Problem 996

Overtakes

There are $n$ tennis players on a leader board, from rank $1$ (highest) to rank $n$ (lowest).

Every day, a match is held between a pair of players with adjacent ranks. When the higher rank player wins, nothing happens; otherwise, their ranks are exchanged, and we call that match an overtake by the winning player.

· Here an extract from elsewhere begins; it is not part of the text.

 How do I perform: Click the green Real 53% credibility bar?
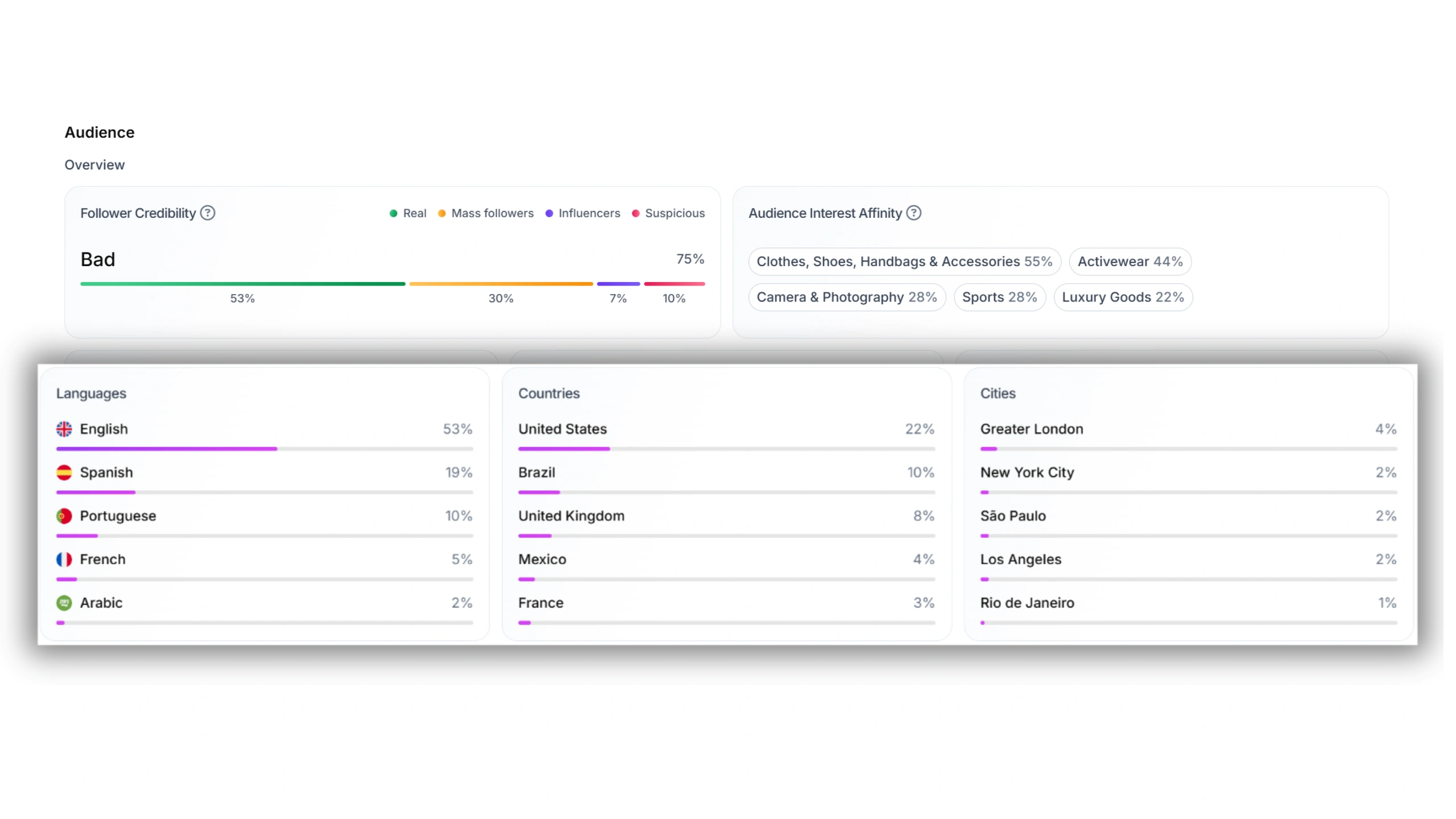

After $k$ days, the players find that all of them are back to their initial ranks. They then count the number of overtakes by each player.

Here is an example with $3$ players, named $A, B, C$ from highest to lowest initial rank.

Match	Winner	Loser	Rank $1, 2, 3$ after match	Overtake counts
Match	Winner	Loser	Rank $1, 2, 3$ after match	$A$	$B$	$C$
$1*$	$C$	$B$	$A, C, B$	$0$	$0$	$1$
$2$	$C$	$B$	$A, C, B$	$0$	$0$	$1$
$3*$	$C$	$A$	$C, A, B$	$0$	$0$	$2$
$4$	$A$	$B$	$C, A, B$	$0$	$0$	$2$
$5*$	$A$	$C$	$A, C, B$	$1$	$0$	$2$
$6*$	$B$	$C$	$A, B, C$	$1$	$1$	$2$

The matches marked with $*$ are overtakes.

After $6$ days, all players are back to initial ranks with overtake counts $1, 1, 2$.

Let $F(n, k)$ be the number of possible $n$-tuples of overtake counts after $k$ days, assuming that all players are back to initial ranks.

You are given $F(3, 4) = 8$ and $F(12, 34) = 2457178250$.

Find $F(123, 4567891) \bmod 1234567891$.

反超

排行榜上现有$n$名网球选手，排名从第$1$（最高）到第$n$（最低）。

每一天，恰有两位排名相邻的选手之间会进行一场比赛。当排名较高的选手获胜时，无事发生；否则，两人的排名互换，并称这场比赛为获胜选手的一次反超。

经过$k$天后，选手们发现所有人都回到了最初的排名；此时他们数了一下每位选手的反超次数。

如下例子中有$3$名选手，按初始排名从高到低分别称为$A, B, C$。

比赛	胜方	败方	比赛后排名 $1, 2, 3$名	反超次数
比赛	胜方	败方	比赛后排名 $1, 2, 3$名	$A$	$B$	$C$
$1*$	$C$	$B$	$A, C, B$	$0$	$0$	$1$
$2$	$C$	$B$	$A, C, B$	$0$	$0$	$1$
$3*$	$C$	$A$	$C, A, B$	$0$	$0$	$2$
$4$	$A$	$B$	$C, A, B$	$0$	$0$	$2$
$5*$	$A$	$C$	$A, C, B$	$1$	$0$	$2$
$6*$	$B$	$C$	$A, B, C$	$1$	$1$	$2$

标有$*$的比赛表示反超。

$6$天后，所有选手都回到了初始排名，反超次数分别为$1, 1, 2$。

记$F(n, k)$为$k$天后所有选手都回到初始排名的情况下，所有可能的反超次数$n$元组的数目。

已知$F(3, 4) = 8$，$F(12, 34) = 2457178250$。

求$F(123, 4567891) \bmod 1234567891$。